Debate surrounds use of Heimlich in drownings

Maneuver beats CPR as first step in saving life, originator contends

August 22, 1999|By Diana K. Sugg | Diana K. Sugg,SUN STAFF

What do you do when someone is drowning?

Many people think first of CPR. Few think of the Heimlich maneuver.

But its inventor believes hundreds of lives could be saved if more people knew that the few steps they use to stop someone from choking can also rescue a drowning victim.

"It's a natural thing to do. You can't get air in water-filled lungs," said Dr. Henry J. Heimlich, 79, a former thoracic surgeon who has also devised other medical concepts that saved thousands of people. The maneuver forces air out of the lungs, which carries the water out with it, he said. Then the person can begin to breathe.

"When I think of all these people dying unnecessarily," he said, "I just can't stand it."

But in a running, 15-year debate, much of the medical establishment says he is wrong. Or at least, he can't prove he is right.

Those who disagree have varied reasons: that a person can indeed breathe with water in the lungs, that the Heimlich might injure the person, and that it might cause a victim to vomit and then swallow the material, blocking the airway. They also say there isn't enough evidence in favor of changing the longtime practice of performing CPR first.

"The maneuver is really a wonderful maneuver and has unquestionably saved lives," said Dr. Solbert Permutt, a professor and expert in respiratory and circulatory physiology at the Johns Hopkins School of Medicine. "But he [Heimlich] just was crazy from our point of view in relation to his notions about this."

Permutt also sat on the 1994 National Academy of Sciences expert panel that concluded the Heimlich maneuver shouldn't be used routinely in drowning cases.

Review planned

The dispute crops up again next month, when the American Heart Association, at an international meeting convened every six years, will review the entire field of cardiac care and resuscitation.

Drowning, which kills about 4,000 Americans a year, is a leading cause of accidental death -- especially among children. For every fatality, there are anywhere from two to 20 near-drownings. The AHA and American Red Cross recommend giving "two slow breaths" in mouth-to-mouth resuscitation; if that doesn't work because the airway seems blocked, rescuers are to try the Heimlich maneuver.

Dr. Nisha Chandra-Strobos, professor of medicine at Hopkins and a former chair of the AHA's basic life support subcommittee, said there is limited data to prove which is better, "but what data there is supports the conventional use of CPR."
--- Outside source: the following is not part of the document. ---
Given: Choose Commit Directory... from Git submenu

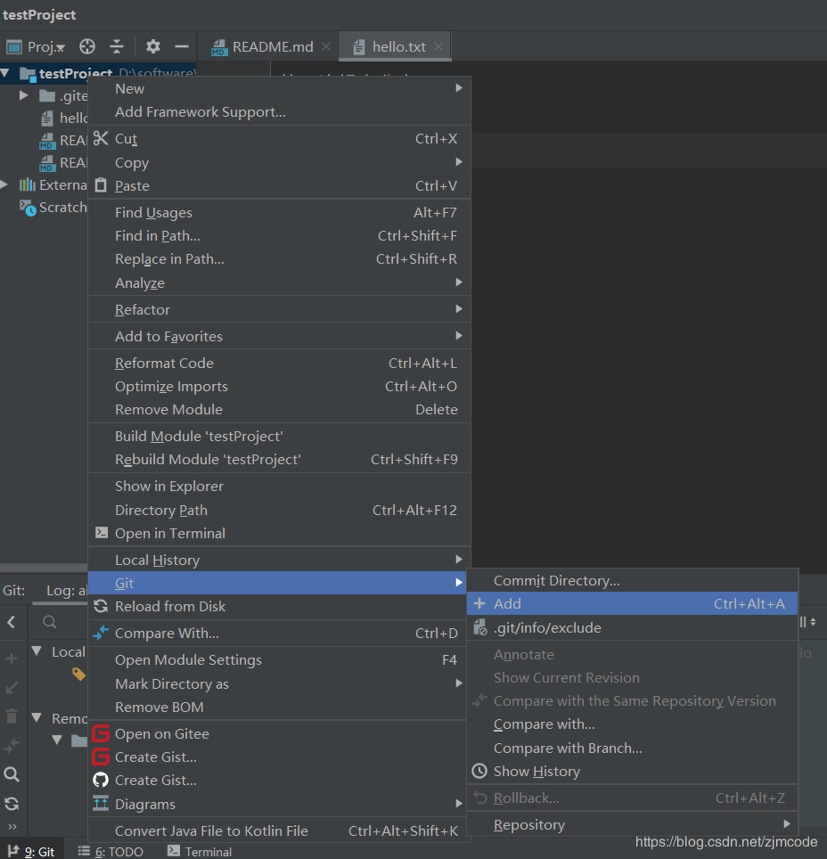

But Heimlich points to his review of more than 400 scientific papers on the treatment of drowning to make his case. One 10-year study in Seattle reported that in the presence of lifeguards, 42 percent of children treated with CPR at public swimming pools died. He believes that's because many had water in their lungs.

The Cincinnati-based Heimlich has convinced one key person: the head of a company that trains lifeguards for 95 percent of the nation's water parks and hundreds of pools and other facilities, including Six Flags America in Largo, Md.

Ellis & Associates, based just outside Houston, educates its lifeguards to do the Heimlich maneuver first. Since 1995, the company's lifeguards have used the Heimlich to resuscitate more than 120 people found unconscious and not breathing.

"Something is happening here. The result is very good," said Lawrence D. Newell, a longtime paramedic who teaches other medics. He has collected 1998 data from Ellis' facilities. Of 36 cases in which the Heimlich was used as initial treatment, 29 of the people immediately began to breathe.

`Nobody knows'

Physicians, and Newell, say this data is only anecdotal.

"Nobody can say whether these 36 people wouldn't have been saved by any other alternative method," Newell acknowledged. He thinks rapid response might be the key, and adds: "The reality is nobody knows."

Like so much in emergency medicine, no one has studied which method is better. That's because it's difficult, if not impossible, to test various treatments on patients who are unconscious or dying.

"There is far more literature on cosmology and acupuncture than there is on all of pre-hospital care in emergency medicine," said Dr. Robert R. Bass, executive director of Maryland Institute for Emergency Medical Services Systems.

He said organizations like the AHA and Red Cross have made their decisions based on a careful review of what data they have, not politics, and that they must first be sure not to harm the public.

"Until somebody comes up with some good science," Bass said, "I think this debate is going to go on."

But the answers are critical for many. Switching the order of the treatments -- cardiopulmonary resuscitation and the Heimlich -- involves only a matter of seconds, but doctors say it could determine whether someone lives or dies.